Foi nesse contexto que Os Tincoãs decidiram levar os cantos sagrados para fora dos muros dos terreiros e mostrar ao público a beleza e a força da música afro-brasileira. Eles gravaram seu primeiro disco em 1968, com canções como Deixa A Gira Girar e O Afrekete.
O grupo ganhou projeção nacional e internacional, fazendo shows pelo Brasil e pelo exterior. No ano de 1975, o grupo lançou a faixa Banzo, que entrou na trilha sonora da novela Escrava Isaura, da Rede Globo. Em 1983, eles gravaram o álbum Canto Coral Afrobrasileiro com o coral dos Correios. Porém, logo depois disso, Mateus Aleluia e Dadinho decidiram ficar em Angola, após uma turnê pelo país africano, o que levou ao fim do trio.
O disco ficou esquecido por décadas, até que foi resgatado pelo selo Discobertas, que o lançou em CD e nas plataformas digitais neste ano. O trabalho traz clássicos como Obaluaê, Ogum e Oxum, além de uma faixa inédita, Olorum Babá Mi.
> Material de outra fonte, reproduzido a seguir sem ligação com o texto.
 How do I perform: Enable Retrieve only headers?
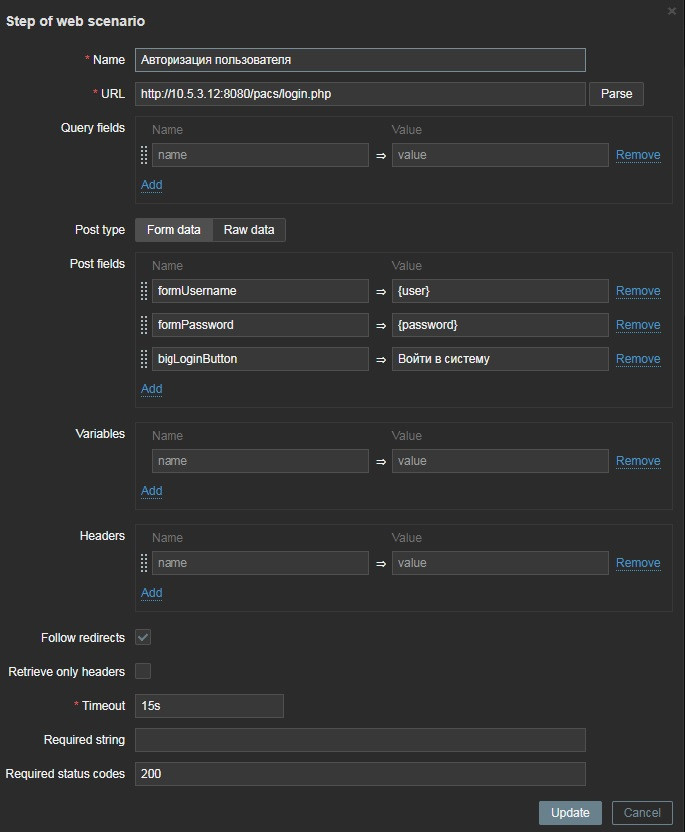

A música dos Tincoãs continua viva e atual, sendo cultuada por bandas contemporâneas, como a paulistana Bixiga 70. “Apesar do Bixiga 70 carregar a influência de diversos estilos não propriamente brasileiros, sempre existiu uma preocupação muito grande nossa em soar brasileiro e buscar influências de raiz da música brasileira. E o Tincoãs era para gente uma sonoridade muito rica, muito forte e muito brasileira”, diz o saxofonista Cuca Ferreira, integrante da banda.
O músico destaca que o grupo baiano foi uma das primeiras referências de música afro-brasileira que ele teve contato. “Eu lembro que a primeira vez que eu ouvi Os Tincoãs foi na casa de um amigo meu, que tinha um disco de vinil deles. E eu fiquei impressionado com aquela sonoridade, com aquelas vozes, com aquele violão. Era uma coisa muito diferente do que eu estava acostumado a ouvir”, conta.
Ferreira afirma que o Bixiga 70 se inspira nos Tincoãs não só pela musicalidade, mas também pela postura política e cultural. “Eles foram muito corajosos de trazer os cantos do candomblé para a música popular, em uma época em que isso era muito discriminado e reprimido. Eles foram muito importantes para valorizar a cultura afro-brasileira e mostrar a sua riqueza e diversidade”, diz.
Mateus Aleluia, que segue em carreira solo desde que voltou ao Brasil, em 2002, diz que se sente honrado em ver o legado dos Tincoãs sendo reconhecido e reverenciado pelas novas gerações. “Eu fico feliz em ver que a nossa música continua tocando as pessoas, porque ela é feita com amor e fé. A gente faz um trabalho, e pode ser que agora esse trabalho não seja entendido. Mas nós vivemos pela fé e achamos que ele está sendo entendido, sim”, diz.
O cantor e compositor convida o público a conhecer o álbum Canto Coral Afrobrasileiro e a se emocionar com as canções dos Tincoãs. “Eu espero que as pessoas ouçam esse disco com o coração aberto e sintam a energia positiva que ele transmite. É um disco que fala da nossa ancestralidade, da nossa espiritualidade, da nossa identidade. É um disco que fala de nós”, conclui.